# Conversation = tips?



## percy_ardmore (Jun 4, 2019)

I'm a M senior citizen driver. Most of my fellow M pax will converse with me, some go into quite detail about their lives. F pax, not so much. I'm ok if conversant or not. Haven't tried to do a correlation between if friendly banter during ride a tip will ensue. I can converse on almost any subject past or present and with anyone born in this century or the last.


----------



## DriverRI (Jul 30, 2019)

I have not noticed a correlation, I think there are pax that will always tip unless something really goes wrong and there a pax that no matter how good the service or conversation there is, they will not tip.


----------



## pizzaladee (May 23, 2018)

DriverRI said:


> I have not noticed a correlation, I think there are pax that will always tip unless something really goes wrong and there a pax that no matter how good the service or conversation there is, they will not tip.


I tend to agree. I have had some great conversations with no tip, and completely silent rides with generous tips. I think most people are either tippers or they aren't.


----------



## losiglow (Dec 4, 2018)

I think conversations increase tips, but not significantly. I'd be willing to be that tips would increase 10% - 20% with friendly conversation. For some, that may be a lot. For me, part time, it would be a few bucks.

#### OBJECTIVE A:
In the records, change "magnifier" to "magnifying glass" in everything from the line containing "Click the search magnifier icon" down to the line containing "click(655, 504)", leaving all else untouched, and return only those lines.
The forum thread and the records come from unrelated sources.

#### SUPPLIED RECORDS:

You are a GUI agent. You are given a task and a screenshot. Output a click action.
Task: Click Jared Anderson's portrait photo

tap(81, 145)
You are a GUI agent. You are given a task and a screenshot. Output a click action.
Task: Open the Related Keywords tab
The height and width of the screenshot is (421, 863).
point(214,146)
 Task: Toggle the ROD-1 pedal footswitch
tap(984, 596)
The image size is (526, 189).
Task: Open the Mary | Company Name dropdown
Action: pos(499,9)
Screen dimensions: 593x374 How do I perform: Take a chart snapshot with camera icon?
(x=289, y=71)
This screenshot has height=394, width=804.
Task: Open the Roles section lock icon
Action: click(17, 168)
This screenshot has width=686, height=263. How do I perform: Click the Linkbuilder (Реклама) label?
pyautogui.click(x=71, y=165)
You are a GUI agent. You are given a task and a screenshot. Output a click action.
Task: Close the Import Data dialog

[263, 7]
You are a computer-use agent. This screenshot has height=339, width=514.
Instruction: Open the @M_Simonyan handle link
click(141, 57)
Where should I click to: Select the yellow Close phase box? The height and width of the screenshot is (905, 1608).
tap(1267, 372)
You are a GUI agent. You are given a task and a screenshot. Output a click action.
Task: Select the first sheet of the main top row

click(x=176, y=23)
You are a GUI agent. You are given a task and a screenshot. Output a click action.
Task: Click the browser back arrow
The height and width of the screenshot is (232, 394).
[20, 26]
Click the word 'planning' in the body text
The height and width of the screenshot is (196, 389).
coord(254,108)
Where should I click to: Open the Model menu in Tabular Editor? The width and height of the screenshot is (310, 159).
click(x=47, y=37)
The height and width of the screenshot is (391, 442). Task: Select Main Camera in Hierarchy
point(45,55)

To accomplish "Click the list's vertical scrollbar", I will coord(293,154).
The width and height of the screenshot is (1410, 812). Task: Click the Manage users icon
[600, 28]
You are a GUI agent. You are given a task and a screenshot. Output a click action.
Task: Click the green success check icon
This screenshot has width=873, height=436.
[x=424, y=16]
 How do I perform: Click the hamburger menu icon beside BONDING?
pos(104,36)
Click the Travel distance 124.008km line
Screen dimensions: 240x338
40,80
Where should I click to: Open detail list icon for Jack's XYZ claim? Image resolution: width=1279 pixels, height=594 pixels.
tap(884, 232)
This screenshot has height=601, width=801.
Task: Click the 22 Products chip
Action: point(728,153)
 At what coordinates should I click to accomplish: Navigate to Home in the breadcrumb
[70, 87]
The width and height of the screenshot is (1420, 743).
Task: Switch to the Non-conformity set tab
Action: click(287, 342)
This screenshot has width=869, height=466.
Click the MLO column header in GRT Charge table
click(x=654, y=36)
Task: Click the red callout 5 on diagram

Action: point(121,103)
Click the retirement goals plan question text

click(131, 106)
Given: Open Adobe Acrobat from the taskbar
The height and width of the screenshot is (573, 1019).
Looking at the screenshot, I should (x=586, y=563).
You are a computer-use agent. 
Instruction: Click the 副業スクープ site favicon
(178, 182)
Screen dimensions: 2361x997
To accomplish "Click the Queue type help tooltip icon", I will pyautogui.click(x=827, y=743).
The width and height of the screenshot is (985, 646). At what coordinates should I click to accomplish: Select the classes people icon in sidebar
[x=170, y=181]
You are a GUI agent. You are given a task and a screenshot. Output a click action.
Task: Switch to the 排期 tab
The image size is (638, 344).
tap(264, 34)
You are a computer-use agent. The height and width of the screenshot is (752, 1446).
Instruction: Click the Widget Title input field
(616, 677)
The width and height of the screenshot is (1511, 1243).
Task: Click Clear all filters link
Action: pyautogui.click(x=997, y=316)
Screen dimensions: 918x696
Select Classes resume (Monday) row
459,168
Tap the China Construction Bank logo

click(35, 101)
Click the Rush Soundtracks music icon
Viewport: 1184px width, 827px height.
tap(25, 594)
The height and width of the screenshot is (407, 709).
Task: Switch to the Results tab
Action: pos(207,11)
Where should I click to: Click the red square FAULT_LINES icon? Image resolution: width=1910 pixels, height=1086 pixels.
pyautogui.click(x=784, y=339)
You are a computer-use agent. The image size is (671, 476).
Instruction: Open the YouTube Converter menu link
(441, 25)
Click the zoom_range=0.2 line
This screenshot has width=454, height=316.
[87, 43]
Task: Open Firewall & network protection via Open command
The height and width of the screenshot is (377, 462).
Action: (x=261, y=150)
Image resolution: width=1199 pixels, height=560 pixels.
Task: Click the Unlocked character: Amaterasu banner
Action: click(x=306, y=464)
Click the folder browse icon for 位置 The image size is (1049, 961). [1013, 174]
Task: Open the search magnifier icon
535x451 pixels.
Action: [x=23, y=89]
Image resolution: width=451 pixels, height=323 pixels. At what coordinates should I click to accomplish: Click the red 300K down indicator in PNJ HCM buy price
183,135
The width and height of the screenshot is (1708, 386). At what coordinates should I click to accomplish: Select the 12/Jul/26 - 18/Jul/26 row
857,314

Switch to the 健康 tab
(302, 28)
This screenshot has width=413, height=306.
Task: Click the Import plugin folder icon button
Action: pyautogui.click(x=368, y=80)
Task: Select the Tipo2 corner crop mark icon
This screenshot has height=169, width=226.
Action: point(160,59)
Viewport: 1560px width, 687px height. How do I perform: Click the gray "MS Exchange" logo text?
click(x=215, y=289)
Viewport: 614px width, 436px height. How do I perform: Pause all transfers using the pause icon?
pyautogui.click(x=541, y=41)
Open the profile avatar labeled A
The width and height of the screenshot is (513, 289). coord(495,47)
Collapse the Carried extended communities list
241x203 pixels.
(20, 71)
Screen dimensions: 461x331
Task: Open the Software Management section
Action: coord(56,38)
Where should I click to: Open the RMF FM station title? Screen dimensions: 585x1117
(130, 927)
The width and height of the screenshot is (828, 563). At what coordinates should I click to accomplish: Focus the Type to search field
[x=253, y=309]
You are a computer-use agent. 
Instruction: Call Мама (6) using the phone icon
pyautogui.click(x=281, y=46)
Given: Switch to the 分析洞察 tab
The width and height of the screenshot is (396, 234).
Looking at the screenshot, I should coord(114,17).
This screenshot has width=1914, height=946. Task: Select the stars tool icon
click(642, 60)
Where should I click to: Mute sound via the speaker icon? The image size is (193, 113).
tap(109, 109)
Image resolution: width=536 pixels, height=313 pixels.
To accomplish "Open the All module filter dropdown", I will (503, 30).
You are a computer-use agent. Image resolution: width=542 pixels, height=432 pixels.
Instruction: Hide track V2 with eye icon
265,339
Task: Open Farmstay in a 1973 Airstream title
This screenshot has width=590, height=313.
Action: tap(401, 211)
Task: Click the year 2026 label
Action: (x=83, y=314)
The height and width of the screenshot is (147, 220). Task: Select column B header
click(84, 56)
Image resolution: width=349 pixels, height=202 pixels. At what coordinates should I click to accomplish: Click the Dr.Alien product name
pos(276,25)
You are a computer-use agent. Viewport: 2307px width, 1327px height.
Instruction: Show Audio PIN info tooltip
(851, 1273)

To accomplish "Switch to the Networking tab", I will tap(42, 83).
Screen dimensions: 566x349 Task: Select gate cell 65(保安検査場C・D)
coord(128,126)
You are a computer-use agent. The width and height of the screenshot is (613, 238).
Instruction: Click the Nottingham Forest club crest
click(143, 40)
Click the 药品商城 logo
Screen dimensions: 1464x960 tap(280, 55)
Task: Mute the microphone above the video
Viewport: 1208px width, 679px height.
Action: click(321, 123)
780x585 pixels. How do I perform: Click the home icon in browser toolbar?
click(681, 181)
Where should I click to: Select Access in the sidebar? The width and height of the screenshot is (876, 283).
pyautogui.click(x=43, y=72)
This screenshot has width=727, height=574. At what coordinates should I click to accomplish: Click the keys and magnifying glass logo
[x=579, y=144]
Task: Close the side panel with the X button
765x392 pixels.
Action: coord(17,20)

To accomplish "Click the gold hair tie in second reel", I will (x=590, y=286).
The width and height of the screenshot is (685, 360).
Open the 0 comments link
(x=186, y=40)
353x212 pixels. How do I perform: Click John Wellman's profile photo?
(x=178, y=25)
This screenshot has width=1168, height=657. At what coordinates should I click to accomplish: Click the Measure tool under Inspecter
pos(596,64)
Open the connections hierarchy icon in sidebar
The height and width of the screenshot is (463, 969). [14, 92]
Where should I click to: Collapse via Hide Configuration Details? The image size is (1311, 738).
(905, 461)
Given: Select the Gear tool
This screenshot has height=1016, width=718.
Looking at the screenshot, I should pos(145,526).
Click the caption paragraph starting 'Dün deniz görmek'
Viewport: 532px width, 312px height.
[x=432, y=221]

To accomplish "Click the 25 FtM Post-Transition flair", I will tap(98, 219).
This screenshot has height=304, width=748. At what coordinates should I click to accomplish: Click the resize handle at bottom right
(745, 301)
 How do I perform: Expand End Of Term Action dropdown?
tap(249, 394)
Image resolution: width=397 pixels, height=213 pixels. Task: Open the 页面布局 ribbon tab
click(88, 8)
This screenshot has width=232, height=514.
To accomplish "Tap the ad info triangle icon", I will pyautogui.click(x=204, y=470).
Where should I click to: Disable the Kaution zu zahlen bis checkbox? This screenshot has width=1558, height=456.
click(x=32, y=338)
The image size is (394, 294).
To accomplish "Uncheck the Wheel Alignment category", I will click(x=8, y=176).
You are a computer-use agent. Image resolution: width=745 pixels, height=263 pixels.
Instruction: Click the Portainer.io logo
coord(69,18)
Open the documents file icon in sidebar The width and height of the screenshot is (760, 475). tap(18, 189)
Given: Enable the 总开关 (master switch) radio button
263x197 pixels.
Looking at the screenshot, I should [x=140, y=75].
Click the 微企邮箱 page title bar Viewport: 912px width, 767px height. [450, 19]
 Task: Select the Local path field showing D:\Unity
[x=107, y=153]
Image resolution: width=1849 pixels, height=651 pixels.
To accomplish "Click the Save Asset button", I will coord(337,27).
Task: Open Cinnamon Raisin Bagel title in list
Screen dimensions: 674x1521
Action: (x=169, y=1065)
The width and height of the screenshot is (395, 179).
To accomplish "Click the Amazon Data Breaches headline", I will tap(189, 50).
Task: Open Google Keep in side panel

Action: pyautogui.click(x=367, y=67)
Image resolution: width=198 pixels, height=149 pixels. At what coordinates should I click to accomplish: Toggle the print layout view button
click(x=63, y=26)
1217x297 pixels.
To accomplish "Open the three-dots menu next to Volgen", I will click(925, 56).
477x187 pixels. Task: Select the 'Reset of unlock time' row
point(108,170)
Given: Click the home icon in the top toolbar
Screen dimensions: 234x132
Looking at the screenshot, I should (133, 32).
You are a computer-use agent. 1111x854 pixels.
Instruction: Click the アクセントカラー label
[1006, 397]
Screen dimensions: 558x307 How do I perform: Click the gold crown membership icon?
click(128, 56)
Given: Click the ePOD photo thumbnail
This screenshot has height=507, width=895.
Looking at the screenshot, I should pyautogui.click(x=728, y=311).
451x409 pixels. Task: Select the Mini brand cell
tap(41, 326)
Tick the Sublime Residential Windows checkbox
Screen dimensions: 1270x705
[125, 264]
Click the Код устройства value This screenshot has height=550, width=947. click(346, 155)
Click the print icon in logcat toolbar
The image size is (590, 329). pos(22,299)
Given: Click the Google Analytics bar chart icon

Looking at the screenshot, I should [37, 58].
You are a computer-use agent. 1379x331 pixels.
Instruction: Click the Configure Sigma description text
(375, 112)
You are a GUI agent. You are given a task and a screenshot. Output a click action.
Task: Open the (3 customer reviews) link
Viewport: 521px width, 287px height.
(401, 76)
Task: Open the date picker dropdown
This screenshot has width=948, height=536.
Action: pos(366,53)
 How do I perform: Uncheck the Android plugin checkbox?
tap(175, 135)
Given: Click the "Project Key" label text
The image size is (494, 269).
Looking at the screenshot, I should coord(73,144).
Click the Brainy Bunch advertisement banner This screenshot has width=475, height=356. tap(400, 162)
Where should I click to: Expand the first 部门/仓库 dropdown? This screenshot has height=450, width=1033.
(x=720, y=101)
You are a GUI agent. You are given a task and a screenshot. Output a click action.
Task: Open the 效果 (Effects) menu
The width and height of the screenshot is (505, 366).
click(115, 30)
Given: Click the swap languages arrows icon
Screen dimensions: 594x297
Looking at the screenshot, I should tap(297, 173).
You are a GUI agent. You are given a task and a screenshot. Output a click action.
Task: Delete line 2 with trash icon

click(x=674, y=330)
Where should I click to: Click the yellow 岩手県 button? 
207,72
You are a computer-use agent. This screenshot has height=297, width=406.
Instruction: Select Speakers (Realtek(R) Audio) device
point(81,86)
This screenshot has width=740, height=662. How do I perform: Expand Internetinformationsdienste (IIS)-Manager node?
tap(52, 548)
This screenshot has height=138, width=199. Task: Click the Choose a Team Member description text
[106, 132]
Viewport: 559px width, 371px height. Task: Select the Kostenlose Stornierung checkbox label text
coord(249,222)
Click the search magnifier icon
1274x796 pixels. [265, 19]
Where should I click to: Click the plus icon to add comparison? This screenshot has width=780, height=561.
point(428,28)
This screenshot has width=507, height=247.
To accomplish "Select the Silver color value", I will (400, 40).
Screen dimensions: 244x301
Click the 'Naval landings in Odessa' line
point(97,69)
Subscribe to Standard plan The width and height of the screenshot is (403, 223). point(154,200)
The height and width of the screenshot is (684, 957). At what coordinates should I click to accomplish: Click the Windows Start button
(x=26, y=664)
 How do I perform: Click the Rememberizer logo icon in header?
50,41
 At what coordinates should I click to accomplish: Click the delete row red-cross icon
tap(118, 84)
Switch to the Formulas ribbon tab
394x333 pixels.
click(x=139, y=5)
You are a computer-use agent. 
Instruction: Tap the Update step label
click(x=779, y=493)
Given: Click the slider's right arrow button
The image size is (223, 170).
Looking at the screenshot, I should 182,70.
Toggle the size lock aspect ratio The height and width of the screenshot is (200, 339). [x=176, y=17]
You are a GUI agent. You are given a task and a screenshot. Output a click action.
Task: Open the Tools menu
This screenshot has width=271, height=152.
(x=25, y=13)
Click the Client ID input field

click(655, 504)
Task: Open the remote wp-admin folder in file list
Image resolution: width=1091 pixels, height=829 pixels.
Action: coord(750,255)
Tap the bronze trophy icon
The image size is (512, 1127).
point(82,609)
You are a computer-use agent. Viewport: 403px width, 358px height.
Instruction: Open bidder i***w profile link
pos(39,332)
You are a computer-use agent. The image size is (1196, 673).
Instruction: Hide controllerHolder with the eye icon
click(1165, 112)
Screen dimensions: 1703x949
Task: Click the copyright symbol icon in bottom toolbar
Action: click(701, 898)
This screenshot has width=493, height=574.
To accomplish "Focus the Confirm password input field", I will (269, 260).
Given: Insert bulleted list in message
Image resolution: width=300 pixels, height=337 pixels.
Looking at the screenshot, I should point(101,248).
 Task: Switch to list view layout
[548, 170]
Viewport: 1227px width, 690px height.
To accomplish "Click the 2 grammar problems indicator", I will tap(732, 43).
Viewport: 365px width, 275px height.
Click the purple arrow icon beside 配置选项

#### OBJECTIVE B:
From the forum thread on conversation and tips, copy word for word everything from "## DriverRI (Jul" down to "(May 23, 2018)".

#### EXPECTED ANSWER A:
Click the search magnifying glass icon
1274x796 pixels. [265, 19]
Where should I click to: Click the plus icon to add comparison? This screenshot has width=780, height=561.
point(428,28)
This screenshot has width=507, height=247.
To accomplish "Select the Silver color value", I will (400, 40).
Screen dimensions: 244x301
Click the 'Naval landings in Odessa' line
point(97,69)
Subscribe to Standard plan The width and height of the screenshot is (403, 223). point(154,200)
The height and width of the screenshot is (684, 957). At what coordinates should I click to accomplish: Click the Windows Start button
(x=26, y=664)
 How do I perform: Click the Rememberizer logo icon in header?
50,41
 At what coordinates should I click to accomplish: Click the delete row red-cross icon
tap(118, 84)
Switch to the Formulas ribbon tab
394x333 pixels.
click(x=139, y=5)
You are a computer-use agent. 
Instruction: Tap the Update step label
click(x=779, y=493)
Given: Click the slider's right arrow button
The image size is (223, 170).
Looking at the screenshot, I should 182,70.
Toggle the size lock aspect ratio The height and width of the screenshot is (200, 339). [x=176, y=17]
You are a GUI agent. You are given a task and a screenshot. Output a click action.
Task: Open the Tools menu
This screenshot has width=271, height=152.
(x=25, y=13)
Click the Client ID input field

click(655, 504)

#### EXPECTED ANSWER B:
## DriverRI (Jul 30, 2019)

I have not noticed a correlation, I think there are pax that will always tip unless something really goes wrong and there a pax that no matter how good the service or conversation there is, they will not tip.


----------



## pizzaladee (May 23, 2018)